There are gas and oil pipelines that run through several Central Asian countries. They don't want their operation to be disrupted.

Dr. Muhammad Akbar Hussain said...

Obama exactly knows what he is doing, so did his predecessor Bush.
The destruction and instability in the world were they were up to and this is what they have successfully and precisely achieved.
I will call you a fool if you are convinced about some hypothetical blind spots in the whole US strategy...there are none.

M Hussain said...

emre:
That is my exact point.
The US will always look forward for a blood-shed and mass destruction to justify its presence near the life lines of world economy, even if it costs millions of human lives.

Salman Hameed said...

Well...many of the problems we are currently seeing are the direct result of the reckless abandonment of the region by the US after the fall of the Soviet Union. In fact, this is one of the key points that Pakistanis bring up about not trusting the US regarding this. The resources argument was dead-on regarding Iraq, but is playing such a prominent role here.

But there are other reasons why US would want this region to be stable: A large swath of land in chaos can and does breed terrorism threats for the US itself. But this region in particular is tricky, as violence in Afghanistan has spilled over to Pakistan and can destabilize Pakistan. An unstable Pakistan, with a population of 170 million, will wreak havoc in the region, almost certainly destabilizing northern India but also certain areas of China. The problem is that this area contains about one-third the world's population - and also linked to US economy itself. The US would be the biggest loser in a chaotic world.

There are of course other reasons at play here as well. US wants to counter Chinese influence here and is also tweaking Iran from south-western Pakistan. But the US would rather exert its influence when its hands are not tied in Afghanistan in this manner.

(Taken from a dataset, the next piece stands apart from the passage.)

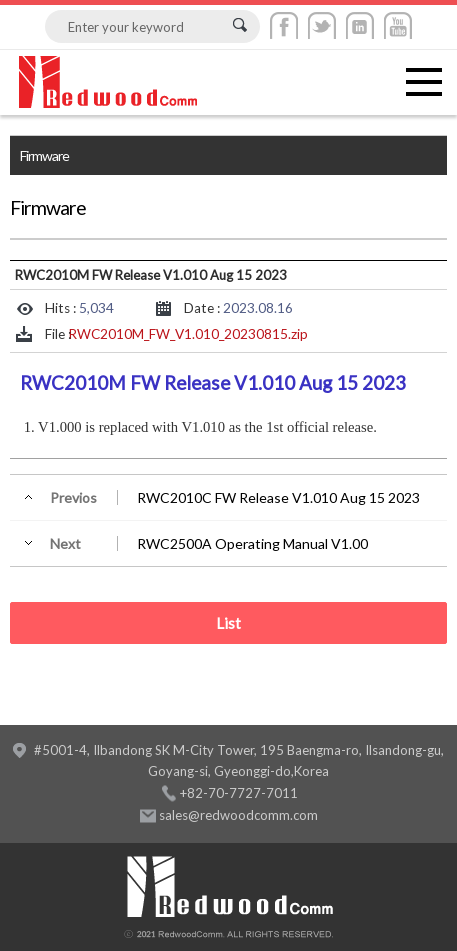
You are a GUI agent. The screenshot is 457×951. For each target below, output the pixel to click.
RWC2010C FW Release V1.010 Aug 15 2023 (278, 497)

As far as Obama knowing exactly what he his doing, please check out the first of the two articles I posted. He says that candidate Obama did press on the right issues. But the decision to remove India from Holbrooke's portfolio is a key mistake for a long-term solution of the region. This is the point I was trying to make.

Also, I'm just addressing here why US would have interest in the stability of the region [the means to achieve it are another matter. I think drone attacks are ethically and politically wrong, but I agree with the decision to send more US troops in Afghanistan]. I think Pakistan should think for its own benefit. Here is a particular case where Pakistan's interest should match with the US. But not in all instances - and this is where the US needs to understand Pakistan's perspective. On the other hand, for Pakistan it is all too easy to blame everything on the US - it has to confront its owns demons in the face of various varieties of Taliban.